---------- Data for this task

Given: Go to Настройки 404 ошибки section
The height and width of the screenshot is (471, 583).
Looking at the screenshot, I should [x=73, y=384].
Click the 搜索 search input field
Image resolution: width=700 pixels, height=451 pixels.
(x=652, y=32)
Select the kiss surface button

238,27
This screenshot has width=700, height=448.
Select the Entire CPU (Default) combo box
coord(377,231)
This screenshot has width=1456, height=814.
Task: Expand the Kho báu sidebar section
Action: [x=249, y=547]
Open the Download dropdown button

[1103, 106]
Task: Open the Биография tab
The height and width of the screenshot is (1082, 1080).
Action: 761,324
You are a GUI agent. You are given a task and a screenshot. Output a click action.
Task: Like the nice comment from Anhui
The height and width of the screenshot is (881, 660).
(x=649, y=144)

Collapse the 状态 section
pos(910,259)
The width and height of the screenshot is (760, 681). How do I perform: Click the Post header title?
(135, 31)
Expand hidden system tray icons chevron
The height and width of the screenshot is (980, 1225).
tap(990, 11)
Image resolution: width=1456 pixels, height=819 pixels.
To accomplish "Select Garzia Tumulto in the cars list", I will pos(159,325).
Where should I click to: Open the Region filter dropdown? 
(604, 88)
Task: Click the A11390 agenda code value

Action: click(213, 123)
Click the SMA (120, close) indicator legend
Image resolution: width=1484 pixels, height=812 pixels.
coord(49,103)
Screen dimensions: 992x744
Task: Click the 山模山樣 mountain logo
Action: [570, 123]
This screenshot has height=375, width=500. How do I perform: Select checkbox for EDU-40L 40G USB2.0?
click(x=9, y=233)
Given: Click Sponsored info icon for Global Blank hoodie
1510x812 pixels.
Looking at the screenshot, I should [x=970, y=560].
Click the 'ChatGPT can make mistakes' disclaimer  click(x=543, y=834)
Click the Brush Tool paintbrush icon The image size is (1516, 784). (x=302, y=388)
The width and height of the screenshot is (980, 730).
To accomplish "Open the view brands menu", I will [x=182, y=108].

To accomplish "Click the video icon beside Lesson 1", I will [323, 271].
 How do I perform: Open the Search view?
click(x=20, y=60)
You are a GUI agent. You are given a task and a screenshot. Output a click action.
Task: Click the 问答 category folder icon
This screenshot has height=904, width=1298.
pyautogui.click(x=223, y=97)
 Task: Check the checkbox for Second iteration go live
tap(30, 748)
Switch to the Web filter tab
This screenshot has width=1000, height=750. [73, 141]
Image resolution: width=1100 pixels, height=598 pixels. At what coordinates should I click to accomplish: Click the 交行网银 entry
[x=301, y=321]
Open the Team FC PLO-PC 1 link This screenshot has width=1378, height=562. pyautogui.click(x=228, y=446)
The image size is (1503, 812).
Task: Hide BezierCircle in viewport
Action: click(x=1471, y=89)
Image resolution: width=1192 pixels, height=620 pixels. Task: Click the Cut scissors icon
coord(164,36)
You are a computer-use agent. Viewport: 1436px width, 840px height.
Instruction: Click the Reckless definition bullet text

--------------------

• Task details: The required output is the whole listing, printed again exactly.

• Task response:
Given: Go to Настройки 404 ошибки section
The height and width of the screenshot is (471, 583).
Looking at the screenshot, I should [x=73, y=384].
Click the 搜索 search input field
Image resolution: width=700 pixels, height=451 pixels.
(x=652, y=32)
Select the kiss surface button

238,27
This screenshot has width=700, height=448.
Select the Entire CPU (Default) combo box
coord(377,231)
This screenshot has width=1456, height=814.
Task: Expand the Kho báu sidebar section
Action: [x=249, y=547]
Open the Download dropdown button

[1103, 106]
Task: Open the Биография tab
The height and width of the screenshot is (1082, 1080).
Action: 761,324
You are a GUI agent. You are given a task and a screenshot. Output a click action.
Task: Like the nice comment from Anhui
The height and width of the screenshot is (881, 660).
(x=649, y=144)

Collapse the 状态 section
pos(910,259)
The width and height of the screenshot is (760, 681). How do I perform: Click the Post header title?
(135, 31)
Expand hidden system tray icons chevron
The height and width of the screenshot is (980, 1225).
tap(990, 11)
Image resolution: width=1456 pixels, height=819 pixels.
To accomplish "Select Garzia Tumulto in the cars list", I will pos(159,325).
Where should I click to: Open the Region filter dropdown? 
(604, 88)
Task: Click the A11390 agenda code value

Action: click(213, 123)
Click the SMA (120, close) indicator legend
Image resolution: width=1484 pixels, height=812 pixels.
coord(49,103)
Screen dimensions: 992x744
Task: Click the 山模山樣 mountain logo
Action: [570, 123]
This screenshot has height=375, width=500. How do I perform: Select checkbox for EDU-40L 40G USB2.0?
click(x=9, y=233)
Given: Click Sponsored info icon for Global Blank hoodie
1510x812 pixels.
Looking at the screenshot, I should [x=970, y=560].
Click the 'ChatGPT can make mistakes' disclaimer  click(x=543, y=834)
Click the Brush Tool paintbrush icon The image size is (1516, 784). (x=302, y=388)
The width and height of the screenshot is (980, 730).
To accomplish "Open the view brands menu", I will [x=182, y=108].

To accomplish "Click the video icon beside Lesson 1", I will [323, 271].
 How do I perform: Open the Search view?
click(x=20, y=60)
You are a GUI agent. You are given a task and a screenshot. Output a click action.
Task: Click the 问答 category folder icon
This screenshot has height=904, width=1298.
pyautogui.click(x=223, y=97)
 Task: Check the checkbox for Second iteration go live
tap(30, 748)
Switch to the Web filter tab
This screenshot has width=1000, height=750. [73, 141]
Image resolution: width=1100 pixels, height=598 pixels. At what coordinates should I click to accomplish: Click the 交行网银 entry
[x=301, y=321]
Open the Team FC PLO-PC 1 link This screenshot has width=1378, height=562. pyautogui.click(x=228, y=446)
The image size is (1503, 812).
Task: Hide BezierCircle in viewport
Action: click(x=1471, y=89)
Image resolution: width=1192 pixels, height=620 pixels. Task: Click the Cut scissors icon
coord(164,36)
You are a computer-use agent. Viewport: 1436px width, 840px height.
Instruction: Click the Reckless definition bullet text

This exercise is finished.